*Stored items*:
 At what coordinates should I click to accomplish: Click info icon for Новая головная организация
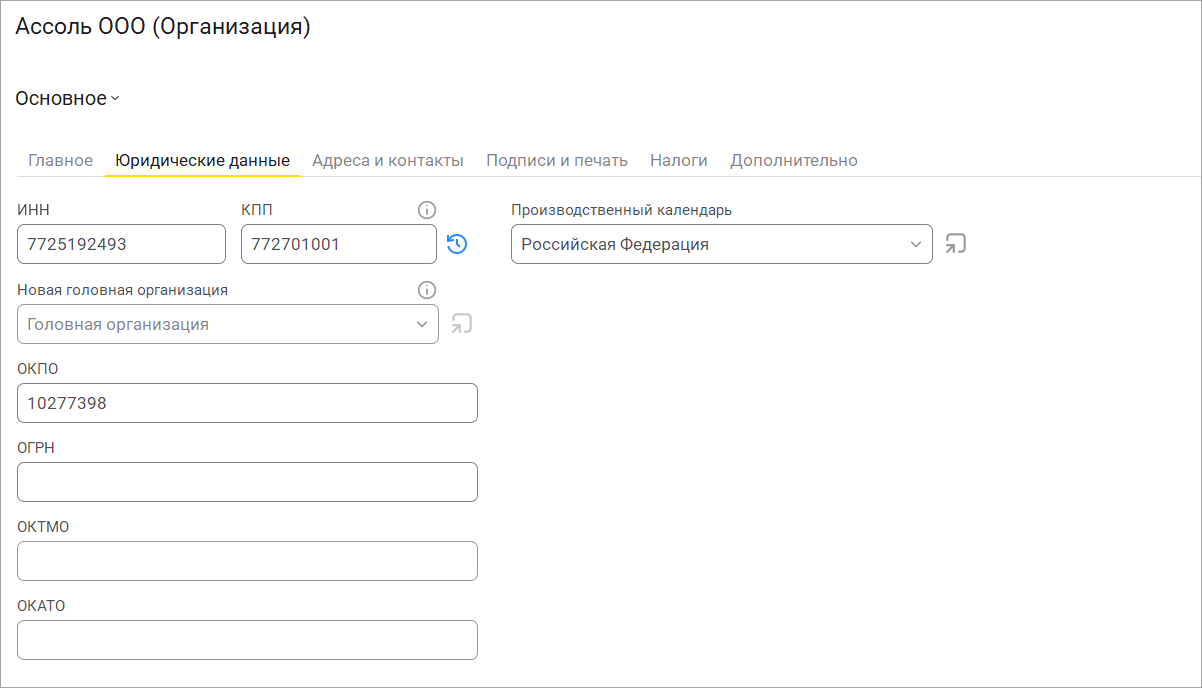click(x=427, y=290)
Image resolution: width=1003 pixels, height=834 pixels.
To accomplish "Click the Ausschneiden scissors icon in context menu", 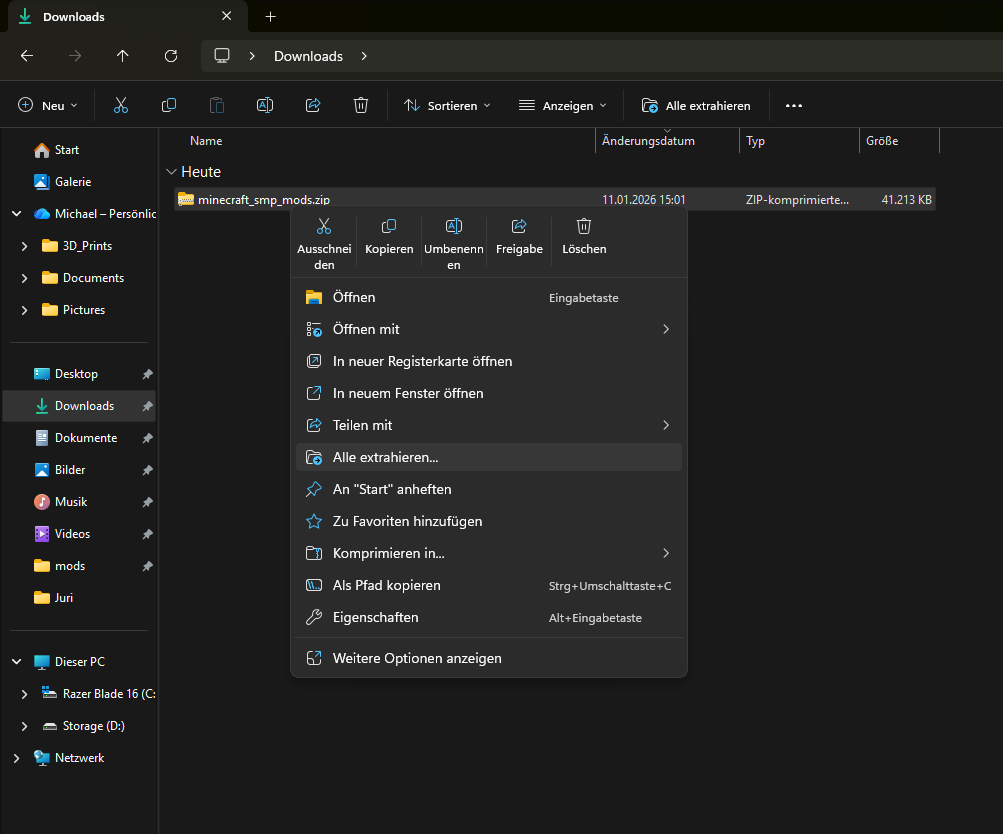I will pos(322,227).
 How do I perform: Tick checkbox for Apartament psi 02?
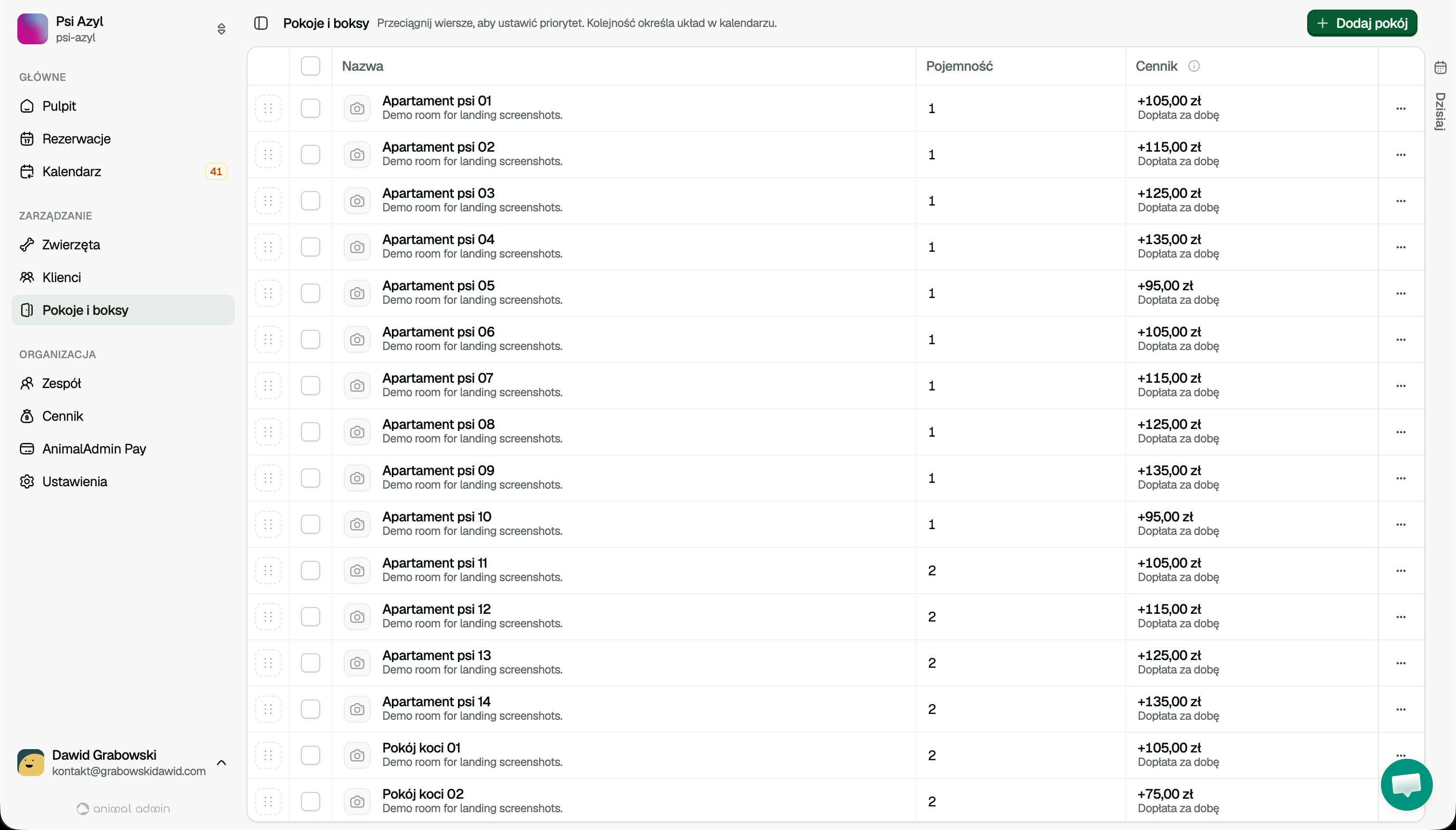(310, 155)
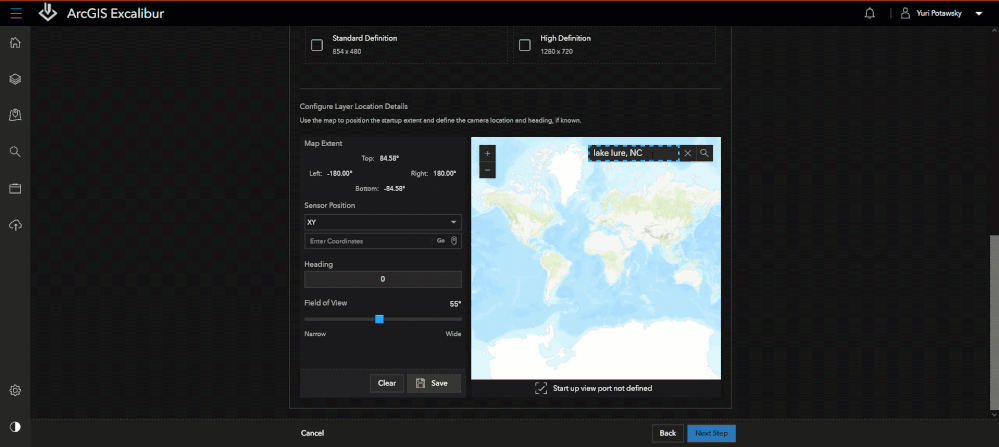
Task: Clear the map search text
Action: click(688, 153)
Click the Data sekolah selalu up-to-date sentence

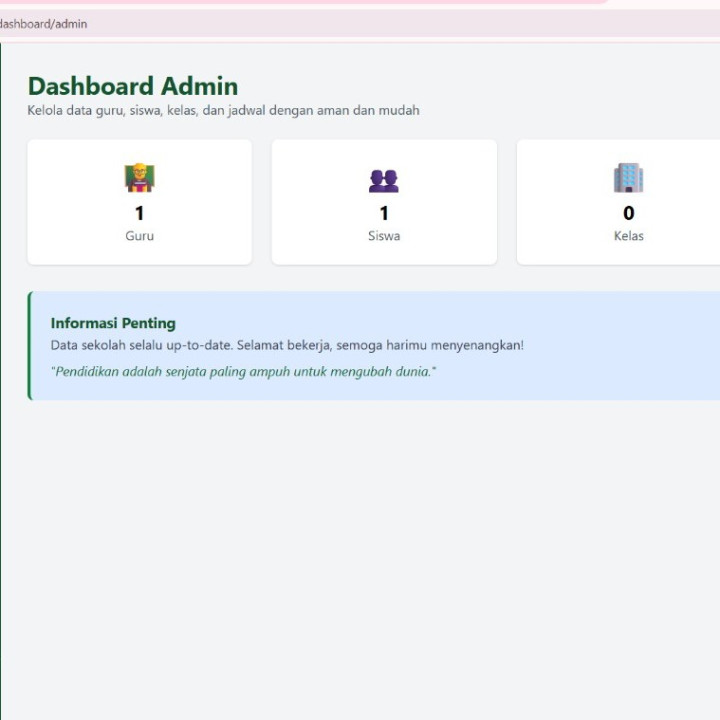pyautogui.click(x=287, y=345)
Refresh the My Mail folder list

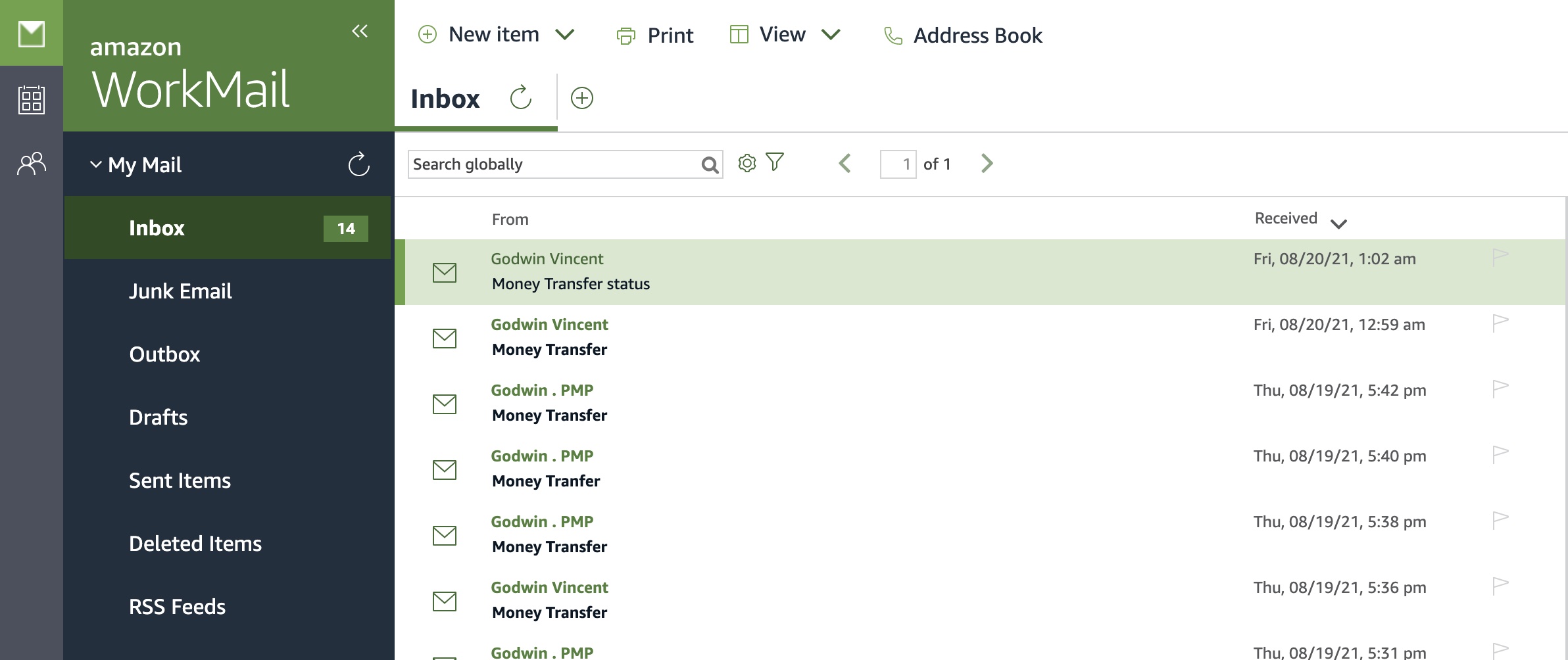pos(359,164)
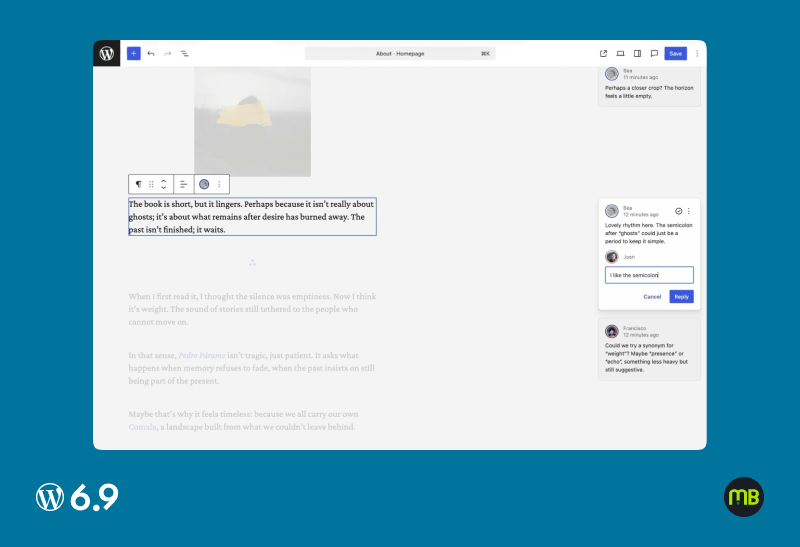800x547 pixels.
Task: Open the device preview options
Action: click(620, 54)
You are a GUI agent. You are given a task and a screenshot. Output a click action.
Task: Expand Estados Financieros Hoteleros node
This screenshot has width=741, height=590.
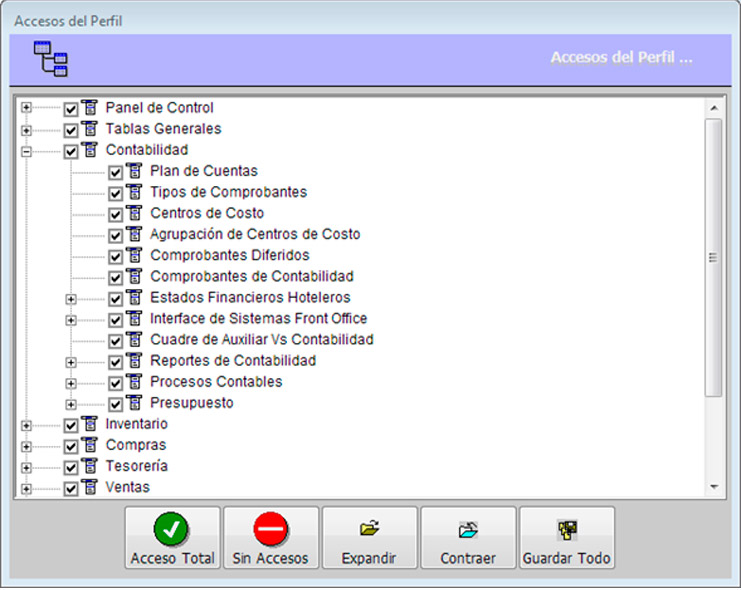tap(71, 298)
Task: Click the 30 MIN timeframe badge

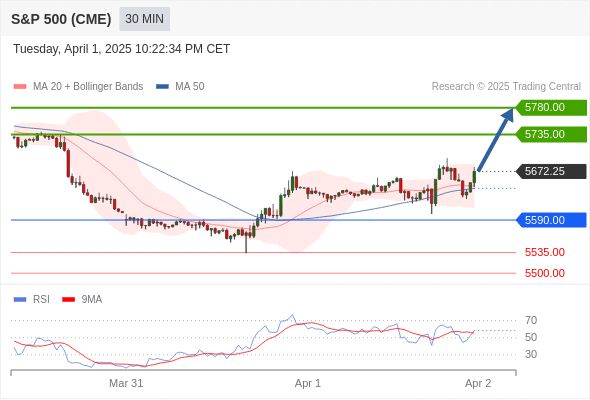Action: [x=144, y=19]
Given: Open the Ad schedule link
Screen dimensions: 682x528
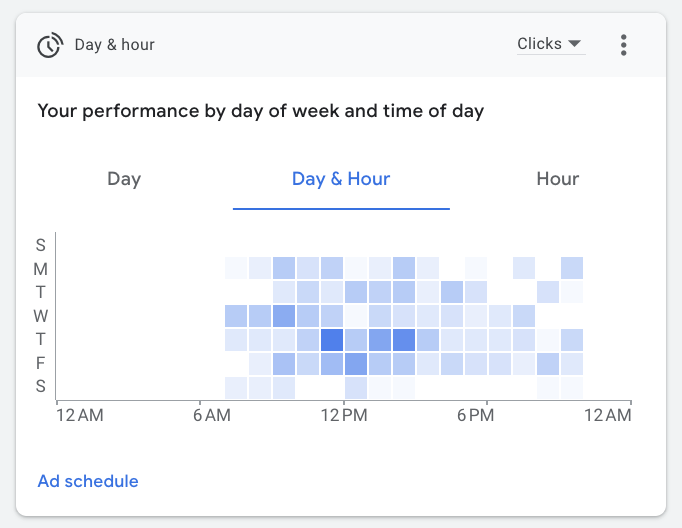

*ASSIGNED TASK*: Print only the lines from the line that contains "Task: Click the 30 MIN timeframe badge" to the final line of the data, inclusive. Pictures stay out.

*WORKED SOLUTION*:
Task: Click the 30 MIN timeframe badge

Action: [x=144, y=19]
Given: Open the Ad schedule link
Screen dimensions: 682x528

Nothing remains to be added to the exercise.